## WORK TO BE COMPLETED:
Pull out each line of the listing below that contains the word "medium", matching case exactly.

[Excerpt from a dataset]

- - -

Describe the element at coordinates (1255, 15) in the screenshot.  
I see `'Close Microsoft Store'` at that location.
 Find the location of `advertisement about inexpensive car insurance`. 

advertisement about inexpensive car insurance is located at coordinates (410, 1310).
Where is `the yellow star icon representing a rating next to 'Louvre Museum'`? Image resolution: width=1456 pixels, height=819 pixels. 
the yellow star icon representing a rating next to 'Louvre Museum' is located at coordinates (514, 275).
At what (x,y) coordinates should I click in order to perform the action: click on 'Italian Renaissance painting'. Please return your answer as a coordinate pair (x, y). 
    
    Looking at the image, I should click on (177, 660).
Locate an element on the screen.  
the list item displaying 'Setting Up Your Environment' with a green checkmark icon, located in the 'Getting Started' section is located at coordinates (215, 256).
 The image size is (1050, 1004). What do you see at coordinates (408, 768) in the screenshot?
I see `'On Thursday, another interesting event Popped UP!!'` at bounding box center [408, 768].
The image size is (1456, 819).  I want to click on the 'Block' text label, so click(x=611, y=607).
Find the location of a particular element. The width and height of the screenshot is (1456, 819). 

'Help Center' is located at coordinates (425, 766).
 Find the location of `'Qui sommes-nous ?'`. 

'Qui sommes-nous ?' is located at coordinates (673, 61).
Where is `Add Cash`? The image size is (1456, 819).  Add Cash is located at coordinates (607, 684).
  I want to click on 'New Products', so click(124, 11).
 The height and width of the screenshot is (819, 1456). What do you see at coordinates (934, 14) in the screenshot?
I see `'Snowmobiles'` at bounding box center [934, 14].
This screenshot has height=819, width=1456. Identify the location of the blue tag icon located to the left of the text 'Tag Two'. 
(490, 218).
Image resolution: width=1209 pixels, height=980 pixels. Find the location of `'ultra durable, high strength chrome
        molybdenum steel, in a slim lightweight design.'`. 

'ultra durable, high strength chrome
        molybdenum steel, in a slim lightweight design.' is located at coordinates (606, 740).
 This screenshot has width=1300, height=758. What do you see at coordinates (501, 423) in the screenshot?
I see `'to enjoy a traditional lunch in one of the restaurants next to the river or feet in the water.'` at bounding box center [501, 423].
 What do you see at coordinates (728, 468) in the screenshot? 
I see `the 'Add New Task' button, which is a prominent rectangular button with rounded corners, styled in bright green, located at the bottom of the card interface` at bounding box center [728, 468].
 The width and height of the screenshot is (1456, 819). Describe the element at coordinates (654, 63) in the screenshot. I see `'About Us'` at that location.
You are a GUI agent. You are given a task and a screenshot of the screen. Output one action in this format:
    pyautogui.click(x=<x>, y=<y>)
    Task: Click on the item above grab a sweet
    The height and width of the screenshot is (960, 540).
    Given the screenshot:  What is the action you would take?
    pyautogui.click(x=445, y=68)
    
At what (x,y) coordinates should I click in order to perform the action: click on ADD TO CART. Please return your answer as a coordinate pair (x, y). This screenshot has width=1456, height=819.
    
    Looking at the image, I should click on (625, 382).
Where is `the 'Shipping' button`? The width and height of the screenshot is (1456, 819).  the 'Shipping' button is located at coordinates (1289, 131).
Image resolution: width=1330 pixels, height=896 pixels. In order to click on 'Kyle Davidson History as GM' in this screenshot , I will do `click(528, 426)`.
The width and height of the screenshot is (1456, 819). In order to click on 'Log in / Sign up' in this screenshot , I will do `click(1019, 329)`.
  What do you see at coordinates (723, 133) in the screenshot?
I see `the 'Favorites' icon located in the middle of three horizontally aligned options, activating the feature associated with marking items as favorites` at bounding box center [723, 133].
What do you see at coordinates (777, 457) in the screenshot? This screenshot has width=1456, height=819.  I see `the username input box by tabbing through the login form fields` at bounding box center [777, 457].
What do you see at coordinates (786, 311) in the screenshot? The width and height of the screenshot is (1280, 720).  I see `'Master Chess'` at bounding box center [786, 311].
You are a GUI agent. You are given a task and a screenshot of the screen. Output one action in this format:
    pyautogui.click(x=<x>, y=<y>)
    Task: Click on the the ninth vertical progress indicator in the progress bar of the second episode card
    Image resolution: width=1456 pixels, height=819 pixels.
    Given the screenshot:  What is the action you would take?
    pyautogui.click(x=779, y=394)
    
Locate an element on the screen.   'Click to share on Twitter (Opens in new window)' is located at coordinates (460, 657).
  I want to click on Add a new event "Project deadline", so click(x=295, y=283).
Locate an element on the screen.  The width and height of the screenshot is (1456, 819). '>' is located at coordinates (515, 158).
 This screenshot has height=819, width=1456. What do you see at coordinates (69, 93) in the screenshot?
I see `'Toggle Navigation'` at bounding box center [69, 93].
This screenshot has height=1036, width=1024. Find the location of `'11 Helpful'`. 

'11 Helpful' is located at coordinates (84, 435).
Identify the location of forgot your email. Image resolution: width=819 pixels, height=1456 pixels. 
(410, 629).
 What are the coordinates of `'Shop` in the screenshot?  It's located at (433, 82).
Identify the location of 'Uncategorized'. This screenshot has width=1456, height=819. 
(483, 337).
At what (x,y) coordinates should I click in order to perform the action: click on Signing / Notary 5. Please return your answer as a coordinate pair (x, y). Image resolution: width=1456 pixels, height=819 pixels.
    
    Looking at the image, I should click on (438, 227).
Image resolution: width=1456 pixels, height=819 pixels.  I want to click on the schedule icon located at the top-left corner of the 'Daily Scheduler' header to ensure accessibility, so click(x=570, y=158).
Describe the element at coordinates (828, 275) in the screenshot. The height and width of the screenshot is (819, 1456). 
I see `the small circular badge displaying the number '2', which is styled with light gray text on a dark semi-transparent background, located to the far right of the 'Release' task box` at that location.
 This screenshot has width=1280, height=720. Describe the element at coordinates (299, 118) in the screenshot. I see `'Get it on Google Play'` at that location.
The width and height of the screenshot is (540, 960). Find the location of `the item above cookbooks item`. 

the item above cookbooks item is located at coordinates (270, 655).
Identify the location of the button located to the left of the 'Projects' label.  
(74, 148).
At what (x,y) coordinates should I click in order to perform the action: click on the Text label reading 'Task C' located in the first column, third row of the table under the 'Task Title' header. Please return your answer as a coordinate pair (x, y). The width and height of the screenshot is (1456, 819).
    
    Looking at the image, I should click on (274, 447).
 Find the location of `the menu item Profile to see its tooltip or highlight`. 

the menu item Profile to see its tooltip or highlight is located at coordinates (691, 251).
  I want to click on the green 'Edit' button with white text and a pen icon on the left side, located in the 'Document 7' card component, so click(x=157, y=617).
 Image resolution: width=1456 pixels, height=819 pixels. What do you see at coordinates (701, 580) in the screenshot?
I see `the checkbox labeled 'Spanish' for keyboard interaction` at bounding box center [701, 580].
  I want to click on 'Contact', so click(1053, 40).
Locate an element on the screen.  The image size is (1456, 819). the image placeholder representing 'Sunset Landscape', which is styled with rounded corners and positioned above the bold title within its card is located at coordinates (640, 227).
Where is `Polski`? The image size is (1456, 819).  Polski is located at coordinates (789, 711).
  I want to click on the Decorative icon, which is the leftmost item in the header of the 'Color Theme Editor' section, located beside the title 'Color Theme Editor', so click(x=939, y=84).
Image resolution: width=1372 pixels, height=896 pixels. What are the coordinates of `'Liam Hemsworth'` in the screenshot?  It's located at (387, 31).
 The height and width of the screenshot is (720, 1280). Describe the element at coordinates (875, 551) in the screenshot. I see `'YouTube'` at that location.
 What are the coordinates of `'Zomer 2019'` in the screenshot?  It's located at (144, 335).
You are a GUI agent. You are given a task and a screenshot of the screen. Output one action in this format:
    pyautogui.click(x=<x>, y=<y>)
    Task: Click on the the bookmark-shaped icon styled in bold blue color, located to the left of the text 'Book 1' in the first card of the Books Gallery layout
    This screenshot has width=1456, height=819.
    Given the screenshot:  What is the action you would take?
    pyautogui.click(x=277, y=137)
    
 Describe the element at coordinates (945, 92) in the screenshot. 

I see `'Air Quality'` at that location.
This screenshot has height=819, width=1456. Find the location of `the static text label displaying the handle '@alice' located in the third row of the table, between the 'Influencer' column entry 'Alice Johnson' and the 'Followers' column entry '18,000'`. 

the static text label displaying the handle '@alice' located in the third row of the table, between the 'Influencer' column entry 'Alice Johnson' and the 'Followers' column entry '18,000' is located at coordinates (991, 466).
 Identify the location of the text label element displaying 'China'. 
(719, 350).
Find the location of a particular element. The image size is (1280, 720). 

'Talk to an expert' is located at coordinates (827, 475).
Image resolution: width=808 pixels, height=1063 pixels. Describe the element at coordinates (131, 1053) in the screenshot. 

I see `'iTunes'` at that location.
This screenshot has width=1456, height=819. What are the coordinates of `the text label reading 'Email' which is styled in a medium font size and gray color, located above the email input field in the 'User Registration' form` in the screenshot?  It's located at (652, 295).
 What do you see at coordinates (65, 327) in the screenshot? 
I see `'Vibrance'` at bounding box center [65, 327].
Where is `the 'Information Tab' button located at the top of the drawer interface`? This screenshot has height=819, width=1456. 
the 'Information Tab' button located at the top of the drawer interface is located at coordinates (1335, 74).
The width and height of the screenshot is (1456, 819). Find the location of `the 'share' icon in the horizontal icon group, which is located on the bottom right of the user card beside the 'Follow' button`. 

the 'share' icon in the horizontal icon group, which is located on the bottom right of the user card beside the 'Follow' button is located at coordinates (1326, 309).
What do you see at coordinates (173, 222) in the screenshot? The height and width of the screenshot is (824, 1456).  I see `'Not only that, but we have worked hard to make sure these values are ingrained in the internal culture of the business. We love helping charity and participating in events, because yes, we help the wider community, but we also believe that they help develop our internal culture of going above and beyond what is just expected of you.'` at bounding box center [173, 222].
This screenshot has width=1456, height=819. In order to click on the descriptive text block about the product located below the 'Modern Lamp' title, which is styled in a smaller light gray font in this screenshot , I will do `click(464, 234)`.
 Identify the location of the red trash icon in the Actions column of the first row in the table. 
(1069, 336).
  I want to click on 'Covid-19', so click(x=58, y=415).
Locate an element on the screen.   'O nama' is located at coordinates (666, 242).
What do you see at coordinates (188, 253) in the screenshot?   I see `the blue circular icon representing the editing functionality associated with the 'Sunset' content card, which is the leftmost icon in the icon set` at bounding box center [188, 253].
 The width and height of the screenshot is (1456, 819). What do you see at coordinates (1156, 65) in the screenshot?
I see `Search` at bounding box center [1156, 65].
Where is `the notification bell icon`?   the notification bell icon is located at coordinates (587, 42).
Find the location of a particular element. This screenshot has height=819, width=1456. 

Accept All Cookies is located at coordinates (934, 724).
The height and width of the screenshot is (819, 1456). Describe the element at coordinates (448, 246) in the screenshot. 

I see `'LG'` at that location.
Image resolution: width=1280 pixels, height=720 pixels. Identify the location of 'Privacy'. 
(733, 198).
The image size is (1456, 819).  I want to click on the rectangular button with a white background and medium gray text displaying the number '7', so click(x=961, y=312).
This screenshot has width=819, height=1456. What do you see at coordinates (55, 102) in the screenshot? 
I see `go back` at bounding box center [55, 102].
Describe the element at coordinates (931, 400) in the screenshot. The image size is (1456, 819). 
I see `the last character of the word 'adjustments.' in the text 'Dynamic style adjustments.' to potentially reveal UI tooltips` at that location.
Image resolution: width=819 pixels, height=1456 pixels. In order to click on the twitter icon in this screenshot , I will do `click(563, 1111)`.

- - -

## TASK OUTPUT:
This screenshot has width=1456, height=819. What are the coordinates of `the text label reading 'Email' which is styled in a medium font size and gray color, located above the email input field in the 'User Registration' form` in the screenshot?  It's located at (652, 295).
The image size is (1456, 819).  I want to click on the rectangular button with a white background and medium gray text displaying the number '7', so click(x=961, y=312).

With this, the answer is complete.